> [Data excerpts]

━━━━━━

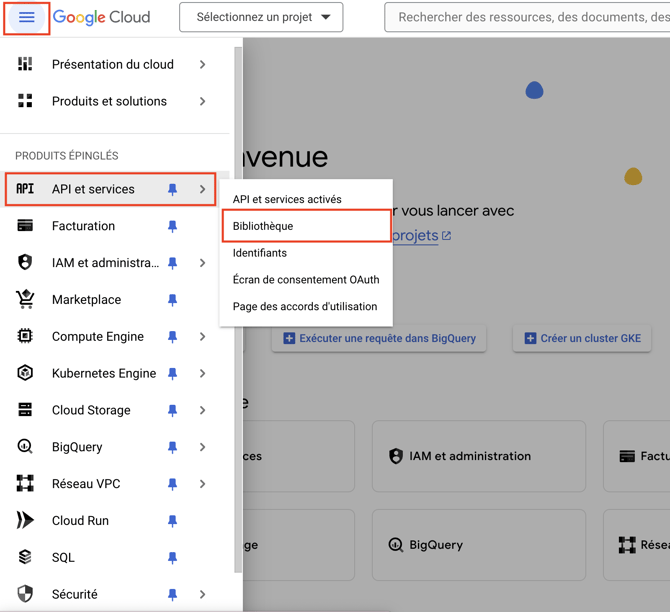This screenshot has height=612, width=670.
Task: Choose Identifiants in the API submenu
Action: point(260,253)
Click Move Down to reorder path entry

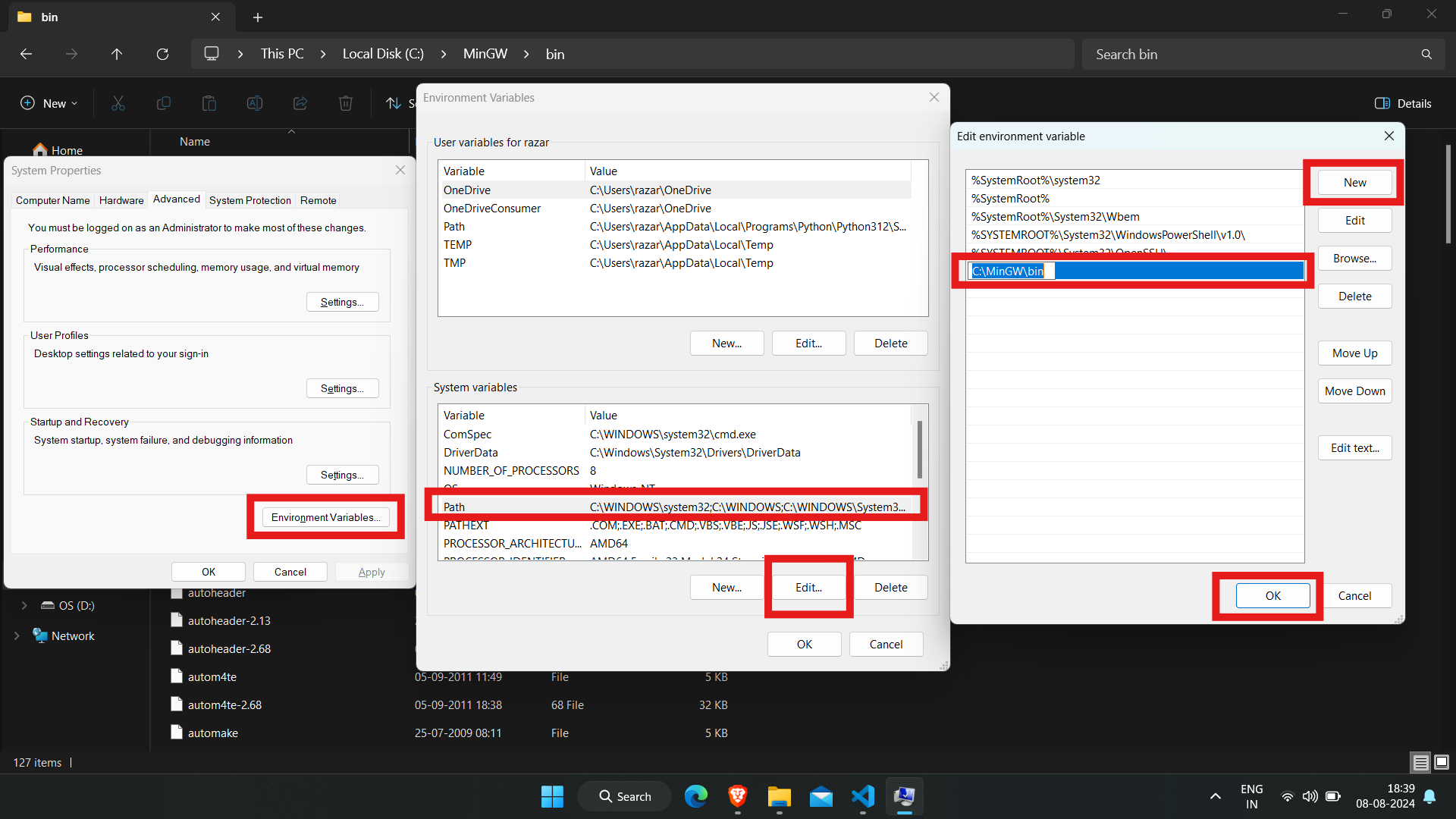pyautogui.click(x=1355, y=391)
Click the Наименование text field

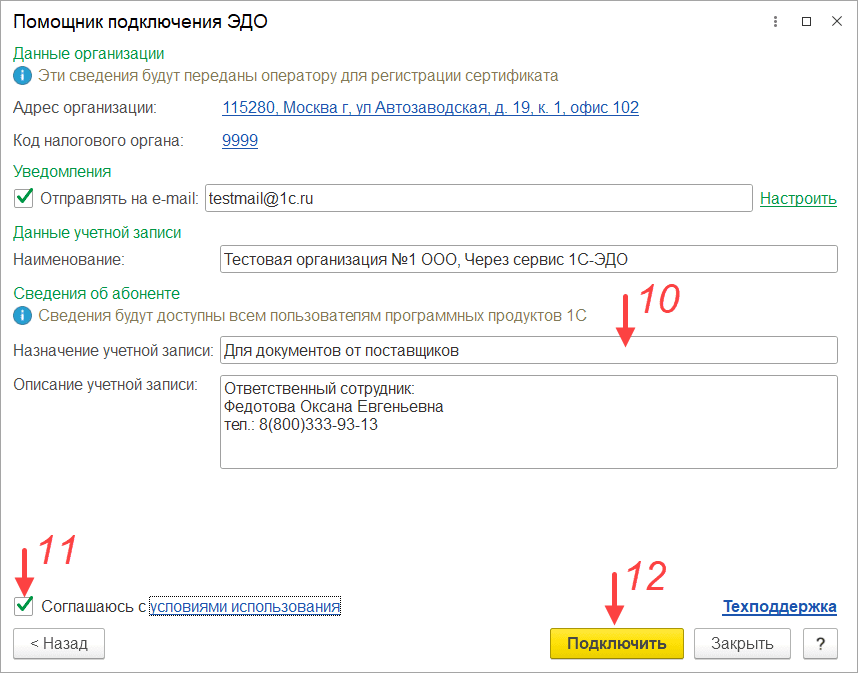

━━━━━━

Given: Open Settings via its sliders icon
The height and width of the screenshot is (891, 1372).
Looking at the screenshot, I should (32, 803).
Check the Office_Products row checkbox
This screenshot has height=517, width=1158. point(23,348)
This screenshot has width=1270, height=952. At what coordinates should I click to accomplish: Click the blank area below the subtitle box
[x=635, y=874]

━━━━━━

> [Your instructions]
In the listing above, find the line with "Click Move Down to reorder path entry" and output every line through the one with "Click the Наименование text field", exactly, without the pictures.

> [Solution to the problem]
Click Move Down to reorder path entry

pyautogui.click(x=1355, y=391)
Click the Наименование text field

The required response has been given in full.